The way I read this was that the church wasn’t necessarily avoiding the men who will be practicing from the closet so much as it was to disinclude the walking stereotypes – The church doesn’t want to be embarrassed by a new slew of overly effeminate rainbow-haired, lispy queers with wide-rimmed, square glasses and get far too excited at the mention of Joseph’s multi-colored cloak.
It’s a little like “Don’t Ask, Don’t Tell,” the fatuous and cowardly policy of the military, and one that Bill Clinton supported.
Thanks HT, I was hoping you would comment on this post.
The difference being that they *can* ask, and they *can* tell, and it’s not disqualifying. Unless I’m misreading the stance (and I could be) I think this is more: “we don’t really care, just don’t rub it in our faces.”
The problem is that what is rubbing it in some faces isn’t even perceptible to others. I think I’ve told the story here before about my wonderful friend Jeffrey Wayne Davies, a naturalized citizen from Wales and one of the first Americans to perish from AIDS. Jeff was a chef and restaurant owner and also a superb actor, and I became close friends with him when I was a college student. My father was concerned because, he said, Jeff seemed gay to him, and my Dad had the same homophobic biases that most of his generation did, though he recognized them and learned to get over them.
I told my father he was nuts—Jeff wasn’t gay, why would he think that? I told Jeff about my father’s comments, and he cracked up. “I wonder why he would think that? I’m small and slight, I wear my hair down to my shoulders, I dress like this, I walk like this, I live with a man, I’m a chef, an interior decorator, a hair dresser, a ballet dancer and an actor…the only stereotype I’m missing is that I don’t clip poodles! Of COURSE I’m gay! And explain to your father that he has nothing to worry about.”
And by the end, he and my dad were great friends full of mutual respect.
Hell, just thinking about Jeff makes me miss him. Getting awfully dusty in here…
There’s a certain amount of I-know-it-when-I-see-it to this, and sometimes that’s not horrible. It’s like a no tattoos rule, which you can have an opinion on, but is often reasonable, and relatively uncontroversial.
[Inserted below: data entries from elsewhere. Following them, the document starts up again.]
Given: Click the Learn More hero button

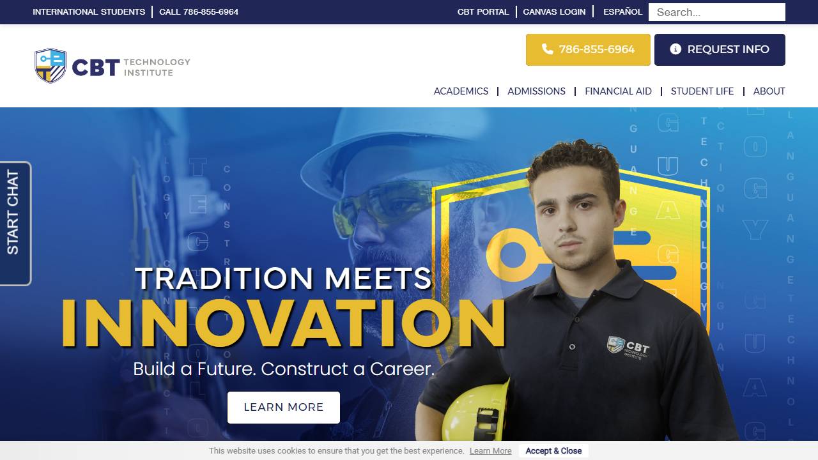Looking at the screenshot, I should point(284,408).
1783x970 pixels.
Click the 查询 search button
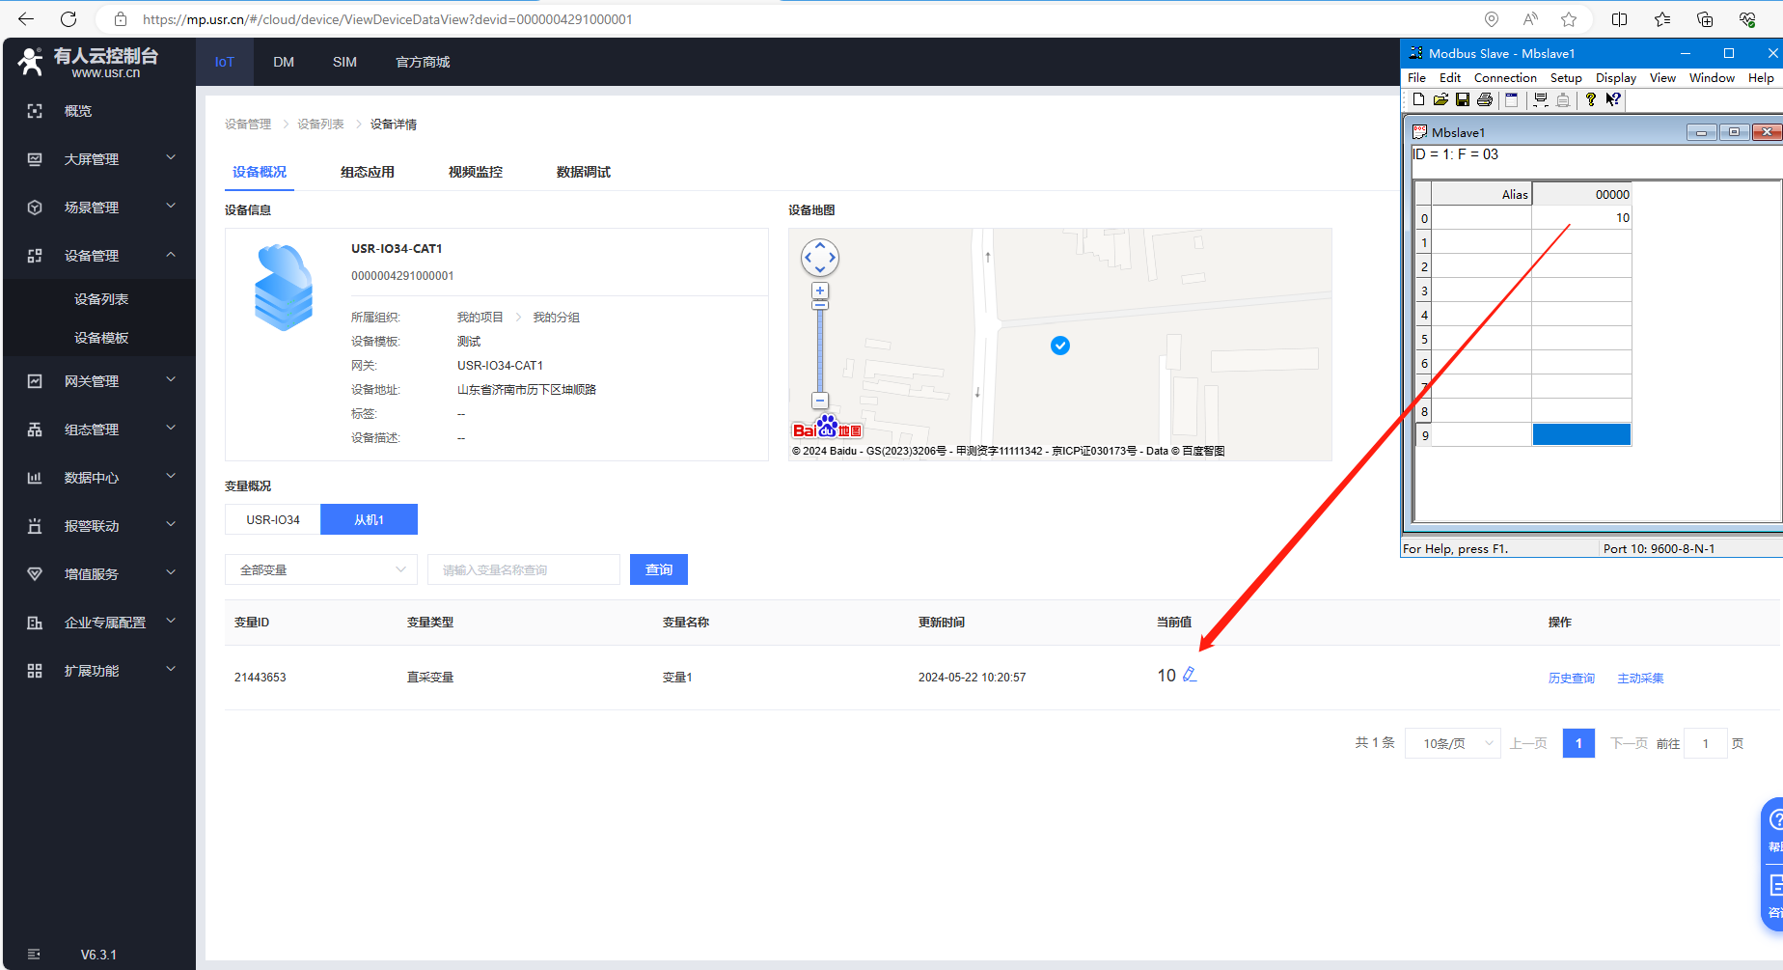659,569
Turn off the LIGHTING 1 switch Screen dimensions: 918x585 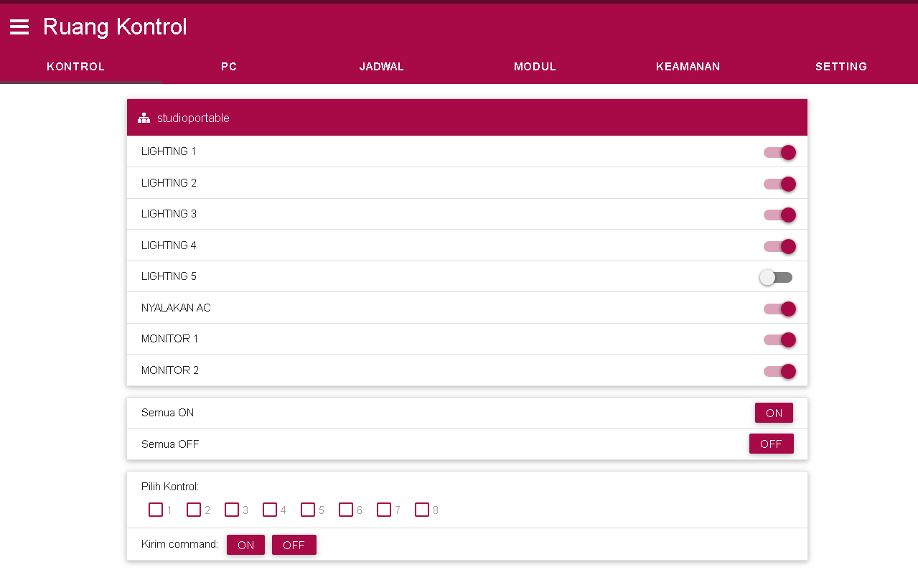[779, 152]
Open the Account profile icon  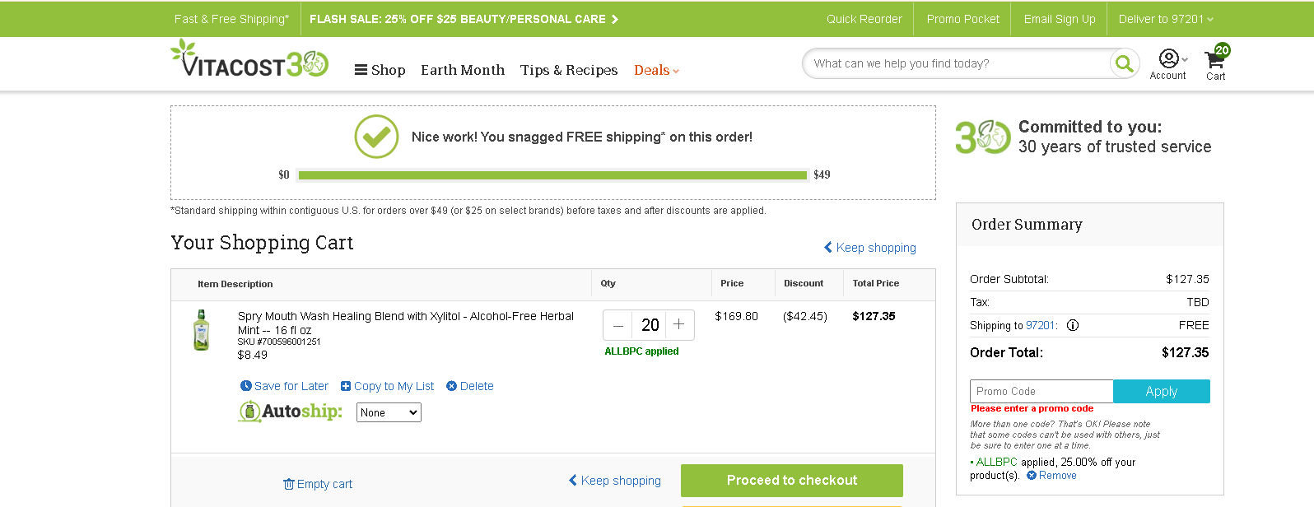[x=1168, y=58]

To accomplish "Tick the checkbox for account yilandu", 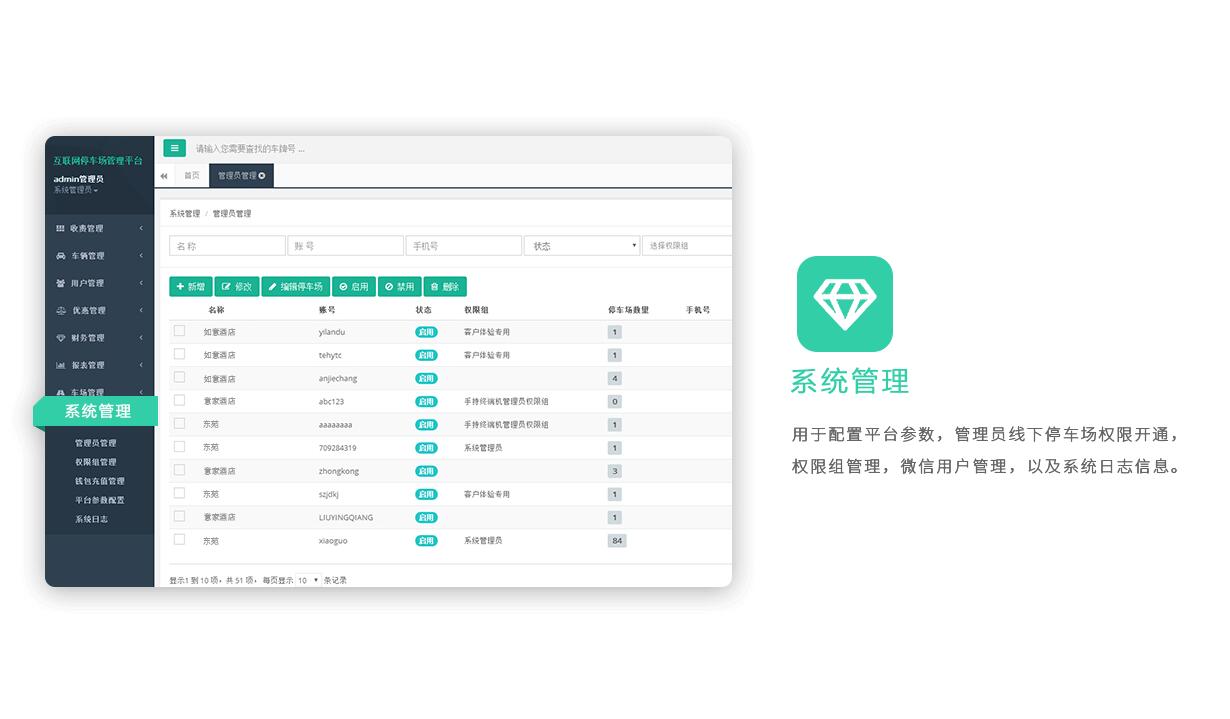I will point(180,331).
People can’t help being gay, but there’s nothing inherent in being gay that requires them to flame.
I guess it depends how deep they want to go. People tend to be incredibly accurate with determining who is gay with very little social interaction. By far, the most common response to a man coming out is “yeah, we knew”. There is a lot of sciencey theory to how gay-dar operates, but there’s almost universal consensus that something approximating it exists. I’ve seen all kinds of theories on why this is, from discount-phrenology to social construct theories. I favor a social cues theory, I think it has to do with where we look, how long we look there, and subtle facial cues.
Regardless, like someone said earlier, it’s not like they can take a real hard line on this, because they’d have an immediate staffing crisis.
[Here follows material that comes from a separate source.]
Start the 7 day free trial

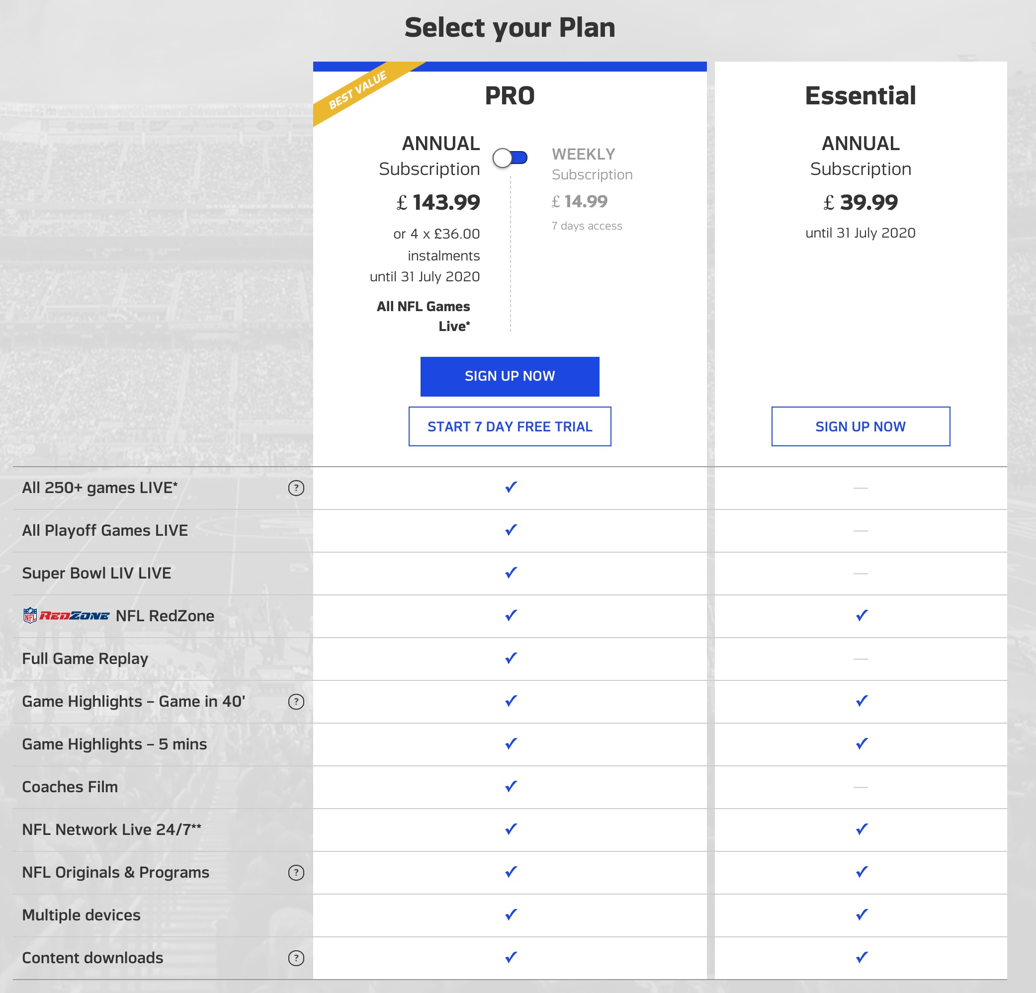pos(510,426)
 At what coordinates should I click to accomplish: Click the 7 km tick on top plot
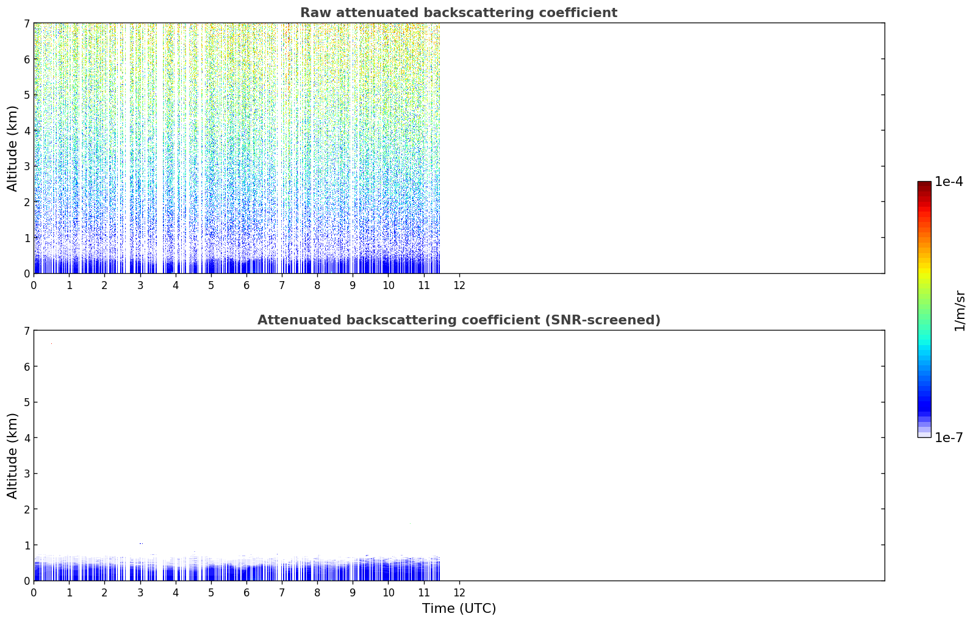click(x=26, y=23)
Anyone want to make a bet on the likelihood of there having been a gay pope?
As to your last question: 100%. I am relatively certain that the US has had at last two gay Presidents (but Abe Lincoln was not one of them).
Interesting observations about “gaydar.” When did it become common? I still find it amazing that Liberace remained closeted for so much of his career.
I will never forget the first friend who invited me to lunch to have “The Talk” where he told me he was gay. He was so nervous about it and obviously worried about how I would react. He was so, so solemn and it was clearly such a big moment for him that I couldn’t tell the truth, which would have been, “This is not a big deal: I’ve always known.” Instead I thanked him for trusting me enough to reveal his secret.
I got so very drunk the first time I came out. Like… Incredibly, sloppy, worshipped porcelain for hours drunk. Buddy said he didn’t know…. But he also didn’t care. Which was kind of par for the course for me.
As to gaydar… It depends. A lot of the early 80’s studies leaned towards it being a myth, but I think those studies all suffered from being based on video clips of people walking as opposed to face to face interaction. Then there were some studies in the 90’s and 00’s that found that people could guess gay men’s orientation with something around 70% accuracy. More recently, AI has found facial structure patterns that developers are saying can accurately predict gay men with something like 85% accuracy based on dating profiles.
Again… It’s not the hardest of science, but I think there’s something to it. There are other correlations between gay men that buck statistical probability – For example, we’re about twice as likely to be left handed than the population at large. No clue why, might mean nothing, but it’s a thing. Also interesting is that none of these patterns have been effective at predicting lesbianism.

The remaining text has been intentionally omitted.